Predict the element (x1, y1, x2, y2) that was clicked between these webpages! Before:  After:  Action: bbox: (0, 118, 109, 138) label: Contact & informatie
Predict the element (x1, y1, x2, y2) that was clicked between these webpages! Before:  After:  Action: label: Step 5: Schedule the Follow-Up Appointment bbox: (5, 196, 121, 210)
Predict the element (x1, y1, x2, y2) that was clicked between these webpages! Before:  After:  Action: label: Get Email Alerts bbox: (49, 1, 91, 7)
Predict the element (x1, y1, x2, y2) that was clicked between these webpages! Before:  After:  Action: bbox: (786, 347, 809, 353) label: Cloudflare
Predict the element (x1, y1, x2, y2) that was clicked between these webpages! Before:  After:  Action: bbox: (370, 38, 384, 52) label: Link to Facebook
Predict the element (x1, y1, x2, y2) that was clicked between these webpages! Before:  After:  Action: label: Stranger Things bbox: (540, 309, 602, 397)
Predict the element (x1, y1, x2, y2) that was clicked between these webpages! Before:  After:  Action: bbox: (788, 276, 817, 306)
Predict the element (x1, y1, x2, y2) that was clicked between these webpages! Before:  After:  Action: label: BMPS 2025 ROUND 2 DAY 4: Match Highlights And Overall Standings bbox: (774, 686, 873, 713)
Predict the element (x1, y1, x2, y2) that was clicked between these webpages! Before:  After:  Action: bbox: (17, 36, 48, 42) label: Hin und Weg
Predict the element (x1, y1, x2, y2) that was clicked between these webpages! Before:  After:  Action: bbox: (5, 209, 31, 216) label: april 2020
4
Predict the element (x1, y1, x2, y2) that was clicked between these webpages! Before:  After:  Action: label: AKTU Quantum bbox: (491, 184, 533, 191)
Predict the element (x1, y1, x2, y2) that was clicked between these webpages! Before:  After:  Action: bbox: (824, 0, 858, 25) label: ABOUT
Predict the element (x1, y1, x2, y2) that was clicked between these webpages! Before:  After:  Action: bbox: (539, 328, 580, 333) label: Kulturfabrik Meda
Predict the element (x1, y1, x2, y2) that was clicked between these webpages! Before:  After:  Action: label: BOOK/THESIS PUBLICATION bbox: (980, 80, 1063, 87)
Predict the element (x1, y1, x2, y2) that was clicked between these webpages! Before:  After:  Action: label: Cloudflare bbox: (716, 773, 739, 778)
○ ○ ○ ○ ○ ○ ○
* _THE EXERCISE_: Copy the listing above word for word, from its first line through the line containing "196, 121, 210)", including that line.

* _OUTPUT BELOW_:
Predict the element (x1, y1, x2, y2) that was clicked between these webpages! Before:  After:  Action: bbox: (0, 118, 109, 138) label: Contact & informatie
Predict the element (x1, y1, x2, y2) that was clicked between these webpages! Before:  After:  Action: label: Step 5: Schedule the Follow-Up Appointment bbox: (5, 196, 121, 210)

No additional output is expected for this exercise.